Optical images were acquired using the IVIS Spectrum optical imager (Perkin Elmer, Massachusetts, USA). The IVIS Spectrum is based on a cooled (−90°C) back-thinned, back-illuminated CCD camera. The CCD has an active array of 1,920 × 1,920 pixels with a size equal to 13 × 13 μm. Images calibrated in radiance units (p/s/cm2/sr) were corrected for dark measurements and cosmic rays. The efficiency, total flux, and average radiance were measured by drawing regions of interest (ROIs) over the images. Image acquisition, processing, and analysis were performed with Living Image 4.5 (Perkin Elmer).
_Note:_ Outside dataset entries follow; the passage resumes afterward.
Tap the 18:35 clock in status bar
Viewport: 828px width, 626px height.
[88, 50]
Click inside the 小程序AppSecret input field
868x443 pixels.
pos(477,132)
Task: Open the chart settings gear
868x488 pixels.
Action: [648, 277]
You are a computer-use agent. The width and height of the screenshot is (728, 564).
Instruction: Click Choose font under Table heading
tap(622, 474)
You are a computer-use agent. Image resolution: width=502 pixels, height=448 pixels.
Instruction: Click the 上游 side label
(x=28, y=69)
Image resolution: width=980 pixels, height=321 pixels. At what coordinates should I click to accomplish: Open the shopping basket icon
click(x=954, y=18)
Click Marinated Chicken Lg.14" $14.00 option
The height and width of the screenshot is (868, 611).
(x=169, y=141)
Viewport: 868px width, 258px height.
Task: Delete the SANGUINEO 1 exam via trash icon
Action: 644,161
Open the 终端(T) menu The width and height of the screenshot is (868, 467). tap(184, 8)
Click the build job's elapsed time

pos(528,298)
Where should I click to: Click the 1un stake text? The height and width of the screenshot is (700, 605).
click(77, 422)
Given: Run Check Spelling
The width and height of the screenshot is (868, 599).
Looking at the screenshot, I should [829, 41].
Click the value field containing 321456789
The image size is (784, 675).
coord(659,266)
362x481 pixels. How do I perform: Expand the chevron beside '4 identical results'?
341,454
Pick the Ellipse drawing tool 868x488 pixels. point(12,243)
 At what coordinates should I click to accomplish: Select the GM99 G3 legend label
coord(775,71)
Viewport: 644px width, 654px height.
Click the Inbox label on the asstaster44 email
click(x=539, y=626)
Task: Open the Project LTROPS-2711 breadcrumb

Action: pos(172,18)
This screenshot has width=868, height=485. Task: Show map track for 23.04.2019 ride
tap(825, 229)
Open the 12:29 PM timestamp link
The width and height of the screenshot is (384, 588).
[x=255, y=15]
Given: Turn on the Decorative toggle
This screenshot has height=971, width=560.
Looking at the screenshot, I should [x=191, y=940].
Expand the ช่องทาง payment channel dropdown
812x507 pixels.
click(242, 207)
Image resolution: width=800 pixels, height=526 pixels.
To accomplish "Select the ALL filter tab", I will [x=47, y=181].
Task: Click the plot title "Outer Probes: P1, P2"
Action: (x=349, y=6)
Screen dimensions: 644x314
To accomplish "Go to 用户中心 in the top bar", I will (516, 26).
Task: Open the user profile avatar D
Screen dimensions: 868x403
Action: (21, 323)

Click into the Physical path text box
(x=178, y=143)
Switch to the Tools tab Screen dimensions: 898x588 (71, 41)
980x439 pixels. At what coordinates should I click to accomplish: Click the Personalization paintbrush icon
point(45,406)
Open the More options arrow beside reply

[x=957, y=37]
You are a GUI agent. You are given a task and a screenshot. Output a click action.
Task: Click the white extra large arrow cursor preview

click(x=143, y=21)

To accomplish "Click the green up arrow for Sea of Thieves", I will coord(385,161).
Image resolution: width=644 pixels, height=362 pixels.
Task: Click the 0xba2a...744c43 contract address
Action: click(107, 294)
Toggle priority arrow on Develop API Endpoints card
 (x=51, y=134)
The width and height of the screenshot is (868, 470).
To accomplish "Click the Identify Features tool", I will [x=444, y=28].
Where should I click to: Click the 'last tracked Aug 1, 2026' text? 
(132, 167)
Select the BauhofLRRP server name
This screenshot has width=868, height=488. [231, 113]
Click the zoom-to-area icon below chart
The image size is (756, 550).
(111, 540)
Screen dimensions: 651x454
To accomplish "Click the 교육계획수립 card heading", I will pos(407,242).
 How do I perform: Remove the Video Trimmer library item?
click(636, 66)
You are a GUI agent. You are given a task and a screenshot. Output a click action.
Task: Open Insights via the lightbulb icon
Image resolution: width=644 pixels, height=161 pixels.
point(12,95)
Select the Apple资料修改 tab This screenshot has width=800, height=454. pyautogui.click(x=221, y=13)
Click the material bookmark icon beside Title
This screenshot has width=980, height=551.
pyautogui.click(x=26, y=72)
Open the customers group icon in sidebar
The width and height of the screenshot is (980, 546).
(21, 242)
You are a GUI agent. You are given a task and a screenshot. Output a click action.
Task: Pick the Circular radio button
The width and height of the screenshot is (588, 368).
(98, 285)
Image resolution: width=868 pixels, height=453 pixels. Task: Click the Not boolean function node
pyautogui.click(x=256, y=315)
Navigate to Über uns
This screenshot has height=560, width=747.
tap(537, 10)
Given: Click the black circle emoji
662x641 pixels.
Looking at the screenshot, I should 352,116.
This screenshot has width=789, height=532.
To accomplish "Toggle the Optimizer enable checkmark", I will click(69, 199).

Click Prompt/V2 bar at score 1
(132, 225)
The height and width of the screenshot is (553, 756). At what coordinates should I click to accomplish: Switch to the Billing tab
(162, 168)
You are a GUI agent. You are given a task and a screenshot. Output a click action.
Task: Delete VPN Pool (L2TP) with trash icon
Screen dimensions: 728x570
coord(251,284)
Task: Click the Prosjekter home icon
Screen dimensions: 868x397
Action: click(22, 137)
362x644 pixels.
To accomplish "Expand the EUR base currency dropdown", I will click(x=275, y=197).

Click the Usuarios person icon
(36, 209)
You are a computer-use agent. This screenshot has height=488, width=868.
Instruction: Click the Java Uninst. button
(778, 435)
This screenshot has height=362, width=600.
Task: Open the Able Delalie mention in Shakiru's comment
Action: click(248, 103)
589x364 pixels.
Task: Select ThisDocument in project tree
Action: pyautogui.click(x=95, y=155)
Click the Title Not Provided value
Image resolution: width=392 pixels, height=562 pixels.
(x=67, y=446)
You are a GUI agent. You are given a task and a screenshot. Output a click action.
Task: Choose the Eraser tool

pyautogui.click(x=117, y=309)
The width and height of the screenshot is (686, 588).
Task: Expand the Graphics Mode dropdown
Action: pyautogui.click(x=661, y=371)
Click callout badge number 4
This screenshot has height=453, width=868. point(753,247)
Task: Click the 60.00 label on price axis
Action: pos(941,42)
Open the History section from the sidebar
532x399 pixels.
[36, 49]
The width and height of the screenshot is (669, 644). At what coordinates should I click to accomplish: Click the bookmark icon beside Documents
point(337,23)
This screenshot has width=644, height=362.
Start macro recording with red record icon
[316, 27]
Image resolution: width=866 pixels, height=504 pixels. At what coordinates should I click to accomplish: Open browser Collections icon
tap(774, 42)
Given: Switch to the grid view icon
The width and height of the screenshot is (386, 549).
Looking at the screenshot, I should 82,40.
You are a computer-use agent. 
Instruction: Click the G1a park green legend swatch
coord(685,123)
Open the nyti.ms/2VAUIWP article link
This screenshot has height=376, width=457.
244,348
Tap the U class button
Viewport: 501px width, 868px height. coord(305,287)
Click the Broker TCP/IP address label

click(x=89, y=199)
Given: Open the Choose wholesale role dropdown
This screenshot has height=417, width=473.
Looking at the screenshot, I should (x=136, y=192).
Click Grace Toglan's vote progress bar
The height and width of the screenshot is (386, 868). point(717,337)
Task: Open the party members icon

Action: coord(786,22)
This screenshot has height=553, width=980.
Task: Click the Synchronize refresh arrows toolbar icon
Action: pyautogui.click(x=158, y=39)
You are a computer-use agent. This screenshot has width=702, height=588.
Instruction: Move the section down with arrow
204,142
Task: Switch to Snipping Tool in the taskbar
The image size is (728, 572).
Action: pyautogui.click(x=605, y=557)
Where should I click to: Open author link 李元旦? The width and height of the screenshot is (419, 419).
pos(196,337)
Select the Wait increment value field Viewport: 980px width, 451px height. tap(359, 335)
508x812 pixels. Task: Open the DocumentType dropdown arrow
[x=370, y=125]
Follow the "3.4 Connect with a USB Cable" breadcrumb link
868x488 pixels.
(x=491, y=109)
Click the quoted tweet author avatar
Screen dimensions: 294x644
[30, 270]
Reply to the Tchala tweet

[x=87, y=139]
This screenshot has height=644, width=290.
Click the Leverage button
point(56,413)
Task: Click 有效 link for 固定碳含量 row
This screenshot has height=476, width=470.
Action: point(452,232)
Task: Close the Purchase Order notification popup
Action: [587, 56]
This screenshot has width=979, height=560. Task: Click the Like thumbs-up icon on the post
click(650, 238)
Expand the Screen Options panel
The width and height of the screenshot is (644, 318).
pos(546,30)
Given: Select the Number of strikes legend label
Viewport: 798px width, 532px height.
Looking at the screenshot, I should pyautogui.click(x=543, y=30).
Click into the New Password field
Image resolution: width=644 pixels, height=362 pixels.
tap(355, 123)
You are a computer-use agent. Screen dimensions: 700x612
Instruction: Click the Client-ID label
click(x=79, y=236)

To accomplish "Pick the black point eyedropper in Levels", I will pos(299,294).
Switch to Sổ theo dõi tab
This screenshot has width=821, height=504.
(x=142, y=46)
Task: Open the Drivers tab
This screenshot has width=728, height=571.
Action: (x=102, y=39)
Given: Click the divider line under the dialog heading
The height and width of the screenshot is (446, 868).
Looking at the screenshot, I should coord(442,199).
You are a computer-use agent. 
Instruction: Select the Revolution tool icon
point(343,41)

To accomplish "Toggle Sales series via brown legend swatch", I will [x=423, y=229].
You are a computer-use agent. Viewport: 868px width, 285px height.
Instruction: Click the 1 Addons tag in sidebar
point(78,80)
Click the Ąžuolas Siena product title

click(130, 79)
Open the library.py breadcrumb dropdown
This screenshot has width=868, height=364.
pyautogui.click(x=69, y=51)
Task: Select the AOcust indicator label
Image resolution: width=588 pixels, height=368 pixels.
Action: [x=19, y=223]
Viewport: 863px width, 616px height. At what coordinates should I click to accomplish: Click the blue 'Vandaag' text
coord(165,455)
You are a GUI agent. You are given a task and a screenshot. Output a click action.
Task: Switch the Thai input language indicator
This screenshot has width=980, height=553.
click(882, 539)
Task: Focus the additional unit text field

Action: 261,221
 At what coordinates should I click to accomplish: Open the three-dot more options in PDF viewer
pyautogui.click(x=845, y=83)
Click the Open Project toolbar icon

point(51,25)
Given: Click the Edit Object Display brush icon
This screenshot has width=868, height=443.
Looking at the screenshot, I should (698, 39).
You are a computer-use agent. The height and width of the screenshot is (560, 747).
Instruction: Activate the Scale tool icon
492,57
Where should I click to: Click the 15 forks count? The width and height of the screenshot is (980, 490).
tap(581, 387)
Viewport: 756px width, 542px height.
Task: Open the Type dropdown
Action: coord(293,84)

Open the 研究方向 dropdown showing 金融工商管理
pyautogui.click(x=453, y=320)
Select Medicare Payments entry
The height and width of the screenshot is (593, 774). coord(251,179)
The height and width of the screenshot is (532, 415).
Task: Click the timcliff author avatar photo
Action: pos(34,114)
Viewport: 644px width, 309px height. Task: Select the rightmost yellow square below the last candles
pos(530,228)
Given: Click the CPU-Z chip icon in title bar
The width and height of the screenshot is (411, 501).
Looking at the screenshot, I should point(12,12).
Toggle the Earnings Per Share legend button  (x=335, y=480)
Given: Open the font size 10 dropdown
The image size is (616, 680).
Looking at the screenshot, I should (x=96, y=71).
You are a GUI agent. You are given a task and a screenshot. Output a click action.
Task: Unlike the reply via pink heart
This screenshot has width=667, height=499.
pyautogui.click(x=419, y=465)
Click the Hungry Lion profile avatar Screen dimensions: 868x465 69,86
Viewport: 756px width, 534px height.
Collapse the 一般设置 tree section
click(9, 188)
Fluorescent images of PluS NPs alone (300 μl in non-fluorescent 96-multiwell plate) were acquired in fluorescence modality using all the excitation filters (430, 465, 500, 535, 570, 605, 640, 675, 710, and 745 nm) and emission filters (500, 520, 540, 560, 600, 620, 640, 660, 680, 700, 720, 740, 760, 780, 800, 820, and 840 nm) mounted on the IVIS instrument. Avoiding possible overlapping between excitation and emission filters, 111 combinations of excitation emission filters were tested [exposure time = 1 s, f/2, binning (B) = 8 and field of view (FoV) = 13 cm].

Optical images of CR (32P-ATP, 300 μl in non-fluorescent 96-multiwell plate) were acquired in bioluminescence modality (without excitation light and with different emission filters or without emission filters) with exposure time = 300 s, f/2, B = 8, and FoV = 13 cm. With the last modality and the same exposure parameters, optical images of CR + PluS NPs were acquired.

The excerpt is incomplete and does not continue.